> **Task details**: Copy out the records from the line containing "Where should I click to: Open" through the end of the records, requests included. Scale every coordinate in the answers by 2.1 and round each to a whole number, with halves rounded up, but keep the numbers in the requests unchanged and leave out the pictures.

(Rows from a dataset)
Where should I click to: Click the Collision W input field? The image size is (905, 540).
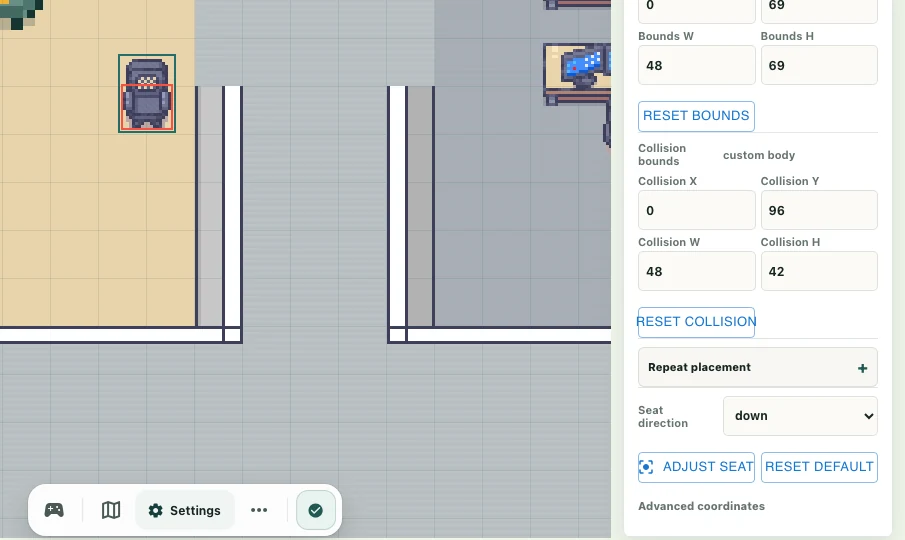(697, 271)
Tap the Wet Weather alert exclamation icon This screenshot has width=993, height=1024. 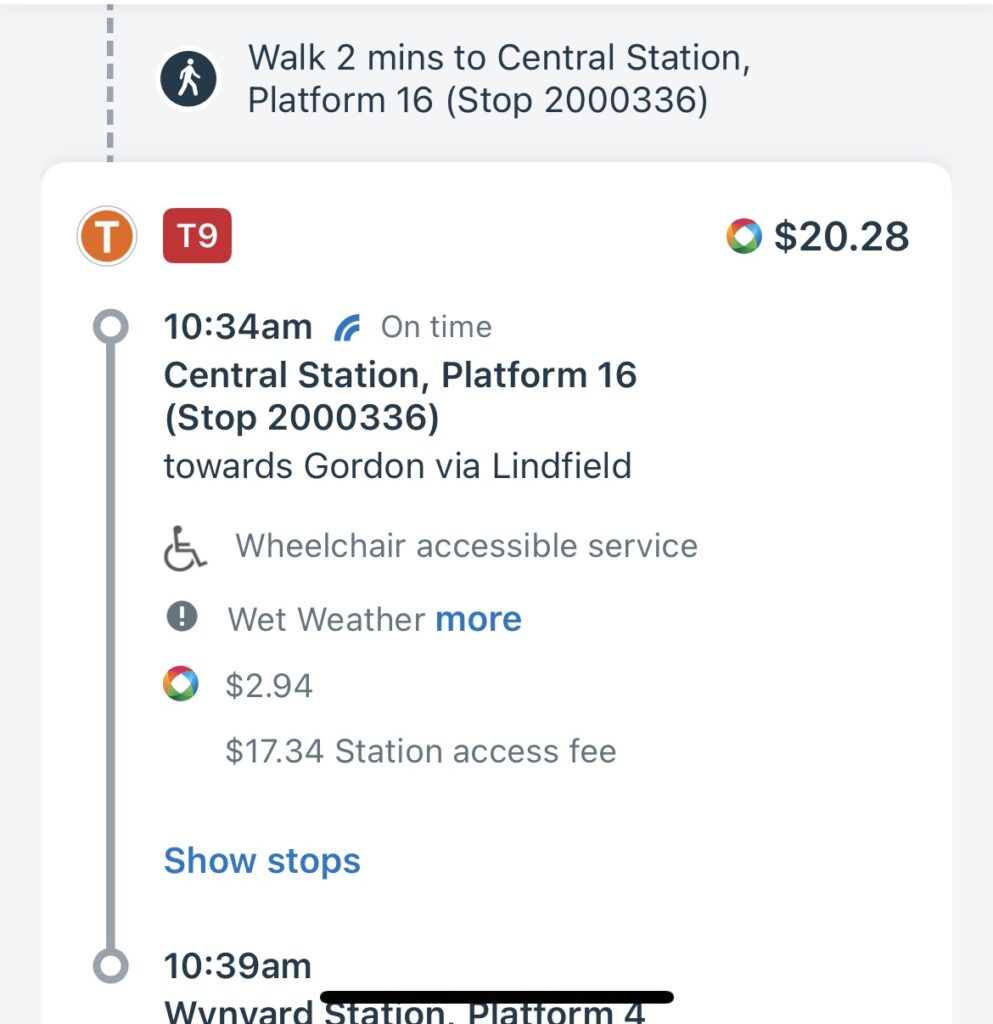(182, 616)
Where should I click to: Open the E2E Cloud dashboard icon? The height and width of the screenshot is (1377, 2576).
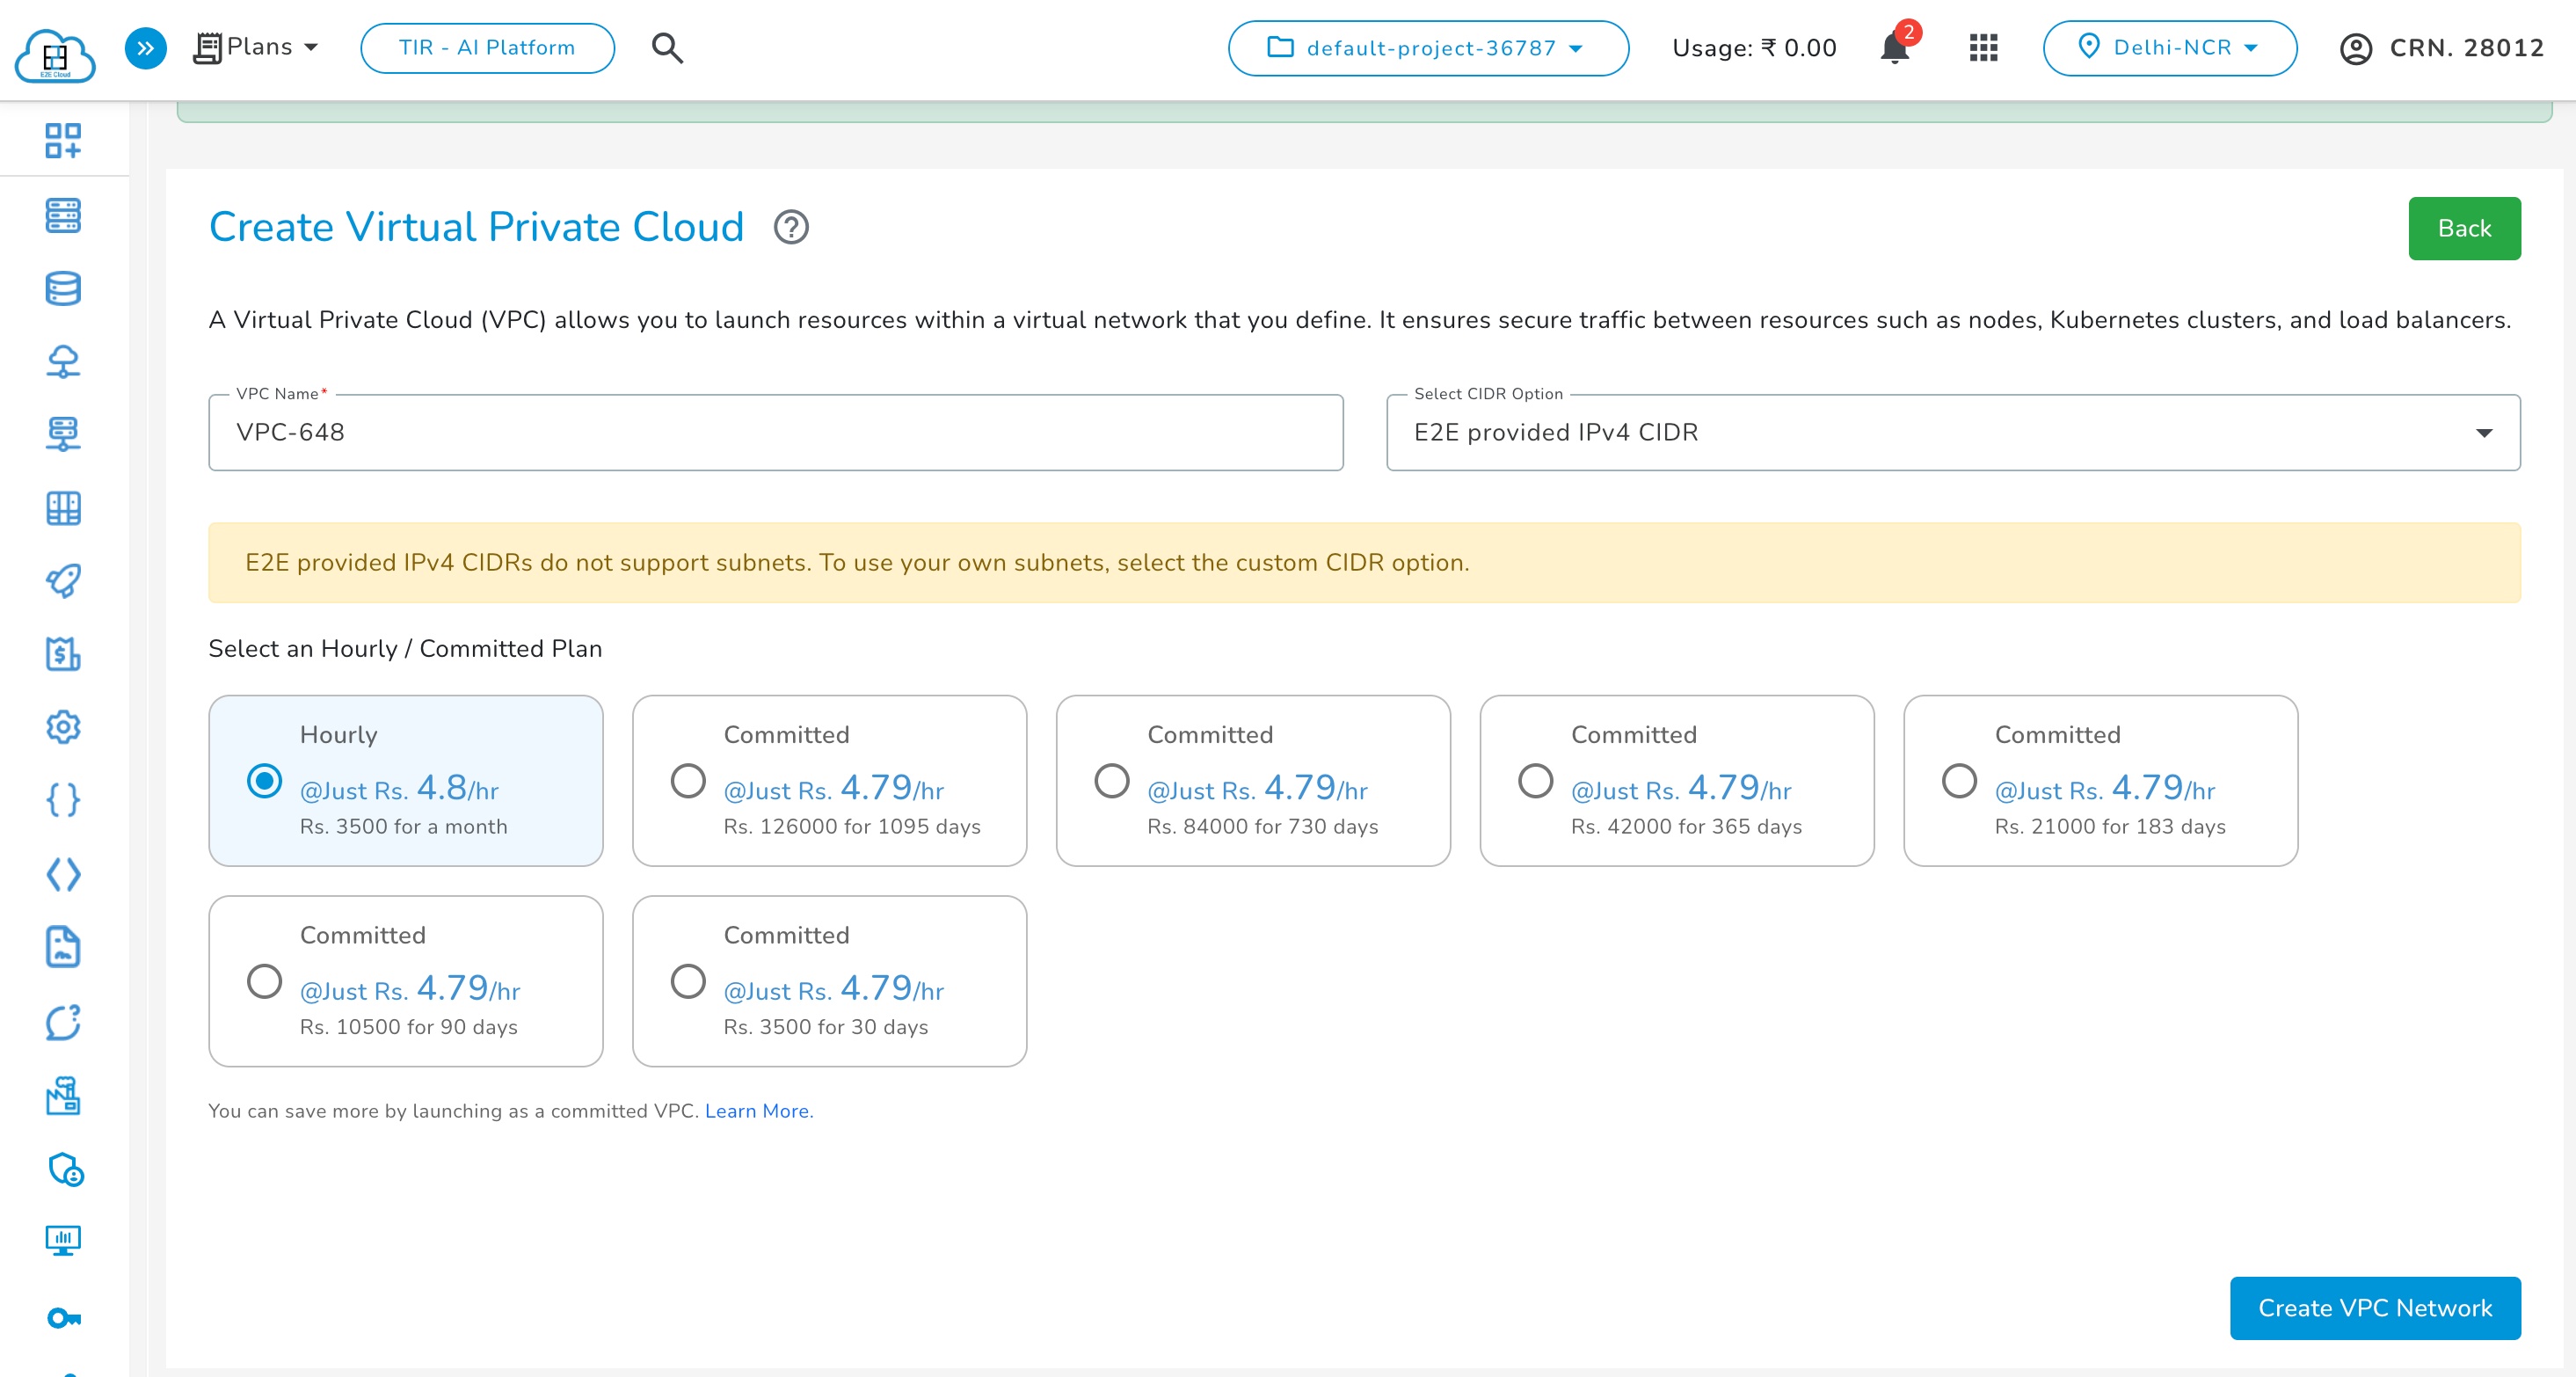tap(55, 50)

> **Finished answer**:
Where should I click to: Open the E2E Cloud dashboard icon? The height and width of the screenshot is (1377, 2576).
tap(116, 105)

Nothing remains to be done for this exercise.